Punya uang berlimpah, terkenal, kekuatan lobi, partai politik kuat dan dukungan penguasa yang sedang berkuasa adalah sebuah keberuntungan bagi seseorang untuk mencapai impiannya berkarier dalam dunia politik. Secara teoritis tidak ada yang dapat menghentikannya bahkan untuk meneruskan sistem dinasti politik sekalipun.
Faktor lainnya seperti "darah" keluarga penguasa tidak menjamin seseorang sukses mencapai kehormatan tertinggi kecuali pencapaian itu diperoleh dengan cara instan dan output-nya kurang matang karena diproses juga secara instan.
Anak penguasa (non Kerajaan) bisa mengikuti jejak ayahnya terjadi dimana-mana. Indira Gandhi, Benzhir Butho, Megawati dan masih banyak lainnya sukses bukan dengan cara instan tapi tempahan cukup umur dan jam terbang yang "tinggi."
Sebaliknya, Guruh dan Guntur Soekarno Putra, Bambang Soeharto, Sigit Soeharto, Ilham Akbar Habibie adalah contoh sederhana betapa orang tua bukan jaminan anaknya punya bakat ke dunia politik.
Ketika seorang anak dipaksakan meniru jejak ayah terjun ke panggung politik berharap keberuntungan bisa juga hadir pada sang anak yang terjadi adalah sebuah keganjilan atau keprihatinan jika tak pantas disebut kasihan apalagi cuma mengandalkan sejumlah keberuntungan disebutan di atas.
Kasihan karena sosok yang dipaksakan ikut berpolitik itu akan mengalami tekanan batin sangat kuat. Mereka merasa tak percaya diri dengan kemampuan dasarnya. Masyarakat melihatnya tak ubah sebuah lakon bertema "aji mumpung" mengolok-olok dengan berbagai cara dan gaya menambah rasa tak percaya dirinya.
Terkait majunya putra Presiden Jokowi dalam kancah pilkada kota Surakarta (Solo-1) kental sekali aroma aji mumpungnya menyeruak di sana. Tetapi sekali lagi, Gibran Rakabuming Raka (GRR) punya semua keberuntungan disebutkan di atas.
Namun demikian ada yang tidak (kurang) dimiliki Raka yaitu tingkat "Kematangan." Masalah inilah yang bisa bikin GRR gagal booming dalam pilkada Solo-1 tahun 2020 ini.
Tentang ini sangat penting.

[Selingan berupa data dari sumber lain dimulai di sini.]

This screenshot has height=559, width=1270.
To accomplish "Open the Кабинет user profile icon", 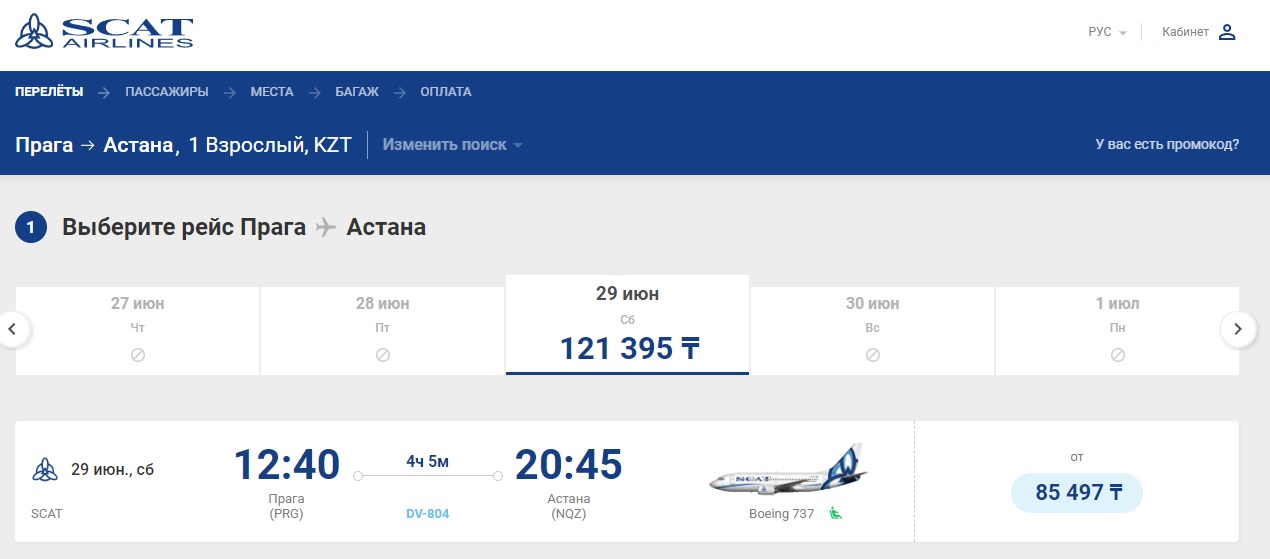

AHY, Tommy Soeharto telah merasakan pada masanya sendiri sebelumny betapa pentingnya soal kematangan itu.
Hal ini jugalah yang dicetuskan oleh mantan Wakil Presiden Jusuf Kalla sebagaimana dikutip dari Kompas.com edisi 28/7/2020 di sini. Entah menyentil siapa, ia mengakui untuk menjadi pemimpin itu BUKAN dilahirkan tetapi dibentuk.
Menjadi pemimpin memang harus dibentuk dalam pengertian dibentuk dari bawah dan mengasah kemampuannya tahap demi tahap dan diuji dalam beberapa kali ujian secara sistematis dan berkesinambungan. Jadi pengertian dari bawah di sini adalah dalam konteks ujian dan latihan bertahap.